TASK STATEMENT = In the records below, find the line that contains "Lyric videos (43, 2368)" and the line that contains "[Email] (120, 263)", then retype exactly those two lines and every line between them.

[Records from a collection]

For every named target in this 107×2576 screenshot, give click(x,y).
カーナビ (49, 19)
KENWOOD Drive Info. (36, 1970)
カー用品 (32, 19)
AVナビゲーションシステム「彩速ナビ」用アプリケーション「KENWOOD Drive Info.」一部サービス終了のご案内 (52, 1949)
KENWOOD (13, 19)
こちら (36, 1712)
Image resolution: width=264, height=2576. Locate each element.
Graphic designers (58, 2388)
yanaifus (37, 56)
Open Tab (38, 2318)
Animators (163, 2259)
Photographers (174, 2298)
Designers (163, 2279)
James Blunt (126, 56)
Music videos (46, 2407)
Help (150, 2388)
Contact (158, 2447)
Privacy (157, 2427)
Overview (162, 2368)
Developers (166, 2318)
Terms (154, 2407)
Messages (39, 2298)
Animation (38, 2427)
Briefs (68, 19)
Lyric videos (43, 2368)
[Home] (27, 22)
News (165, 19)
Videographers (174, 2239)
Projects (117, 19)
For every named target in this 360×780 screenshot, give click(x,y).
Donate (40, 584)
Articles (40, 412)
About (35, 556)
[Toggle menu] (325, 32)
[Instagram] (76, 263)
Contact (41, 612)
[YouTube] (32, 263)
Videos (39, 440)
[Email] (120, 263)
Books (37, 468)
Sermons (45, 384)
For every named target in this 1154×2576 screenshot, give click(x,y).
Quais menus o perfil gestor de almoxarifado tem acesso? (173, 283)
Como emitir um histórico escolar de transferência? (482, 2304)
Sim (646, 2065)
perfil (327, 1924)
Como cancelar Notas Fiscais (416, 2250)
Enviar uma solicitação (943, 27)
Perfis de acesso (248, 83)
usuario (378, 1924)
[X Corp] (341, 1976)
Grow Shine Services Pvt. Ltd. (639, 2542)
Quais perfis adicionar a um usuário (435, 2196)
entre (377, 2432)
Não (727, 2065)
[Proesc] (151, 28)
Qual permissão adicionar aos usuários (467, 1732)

ANSWER TO THIS PROBLEM =
Lyric videos (43, 2368)
[Home] (27, 22)
News (165, 19)
Videographers (174, 2239)
Projects (117, 19)
For every named target in this 360×780 screenshot, give click(x,y).
Donate (40, 584)
Articles (40, 412)
About (35, 556)
[Toggle menu] (325, 32)
[Instagram] (76, 263)
Contact (41, 612)
[YouTube] (32, 263)
Videos (39, 440)
[Email] (120, 263)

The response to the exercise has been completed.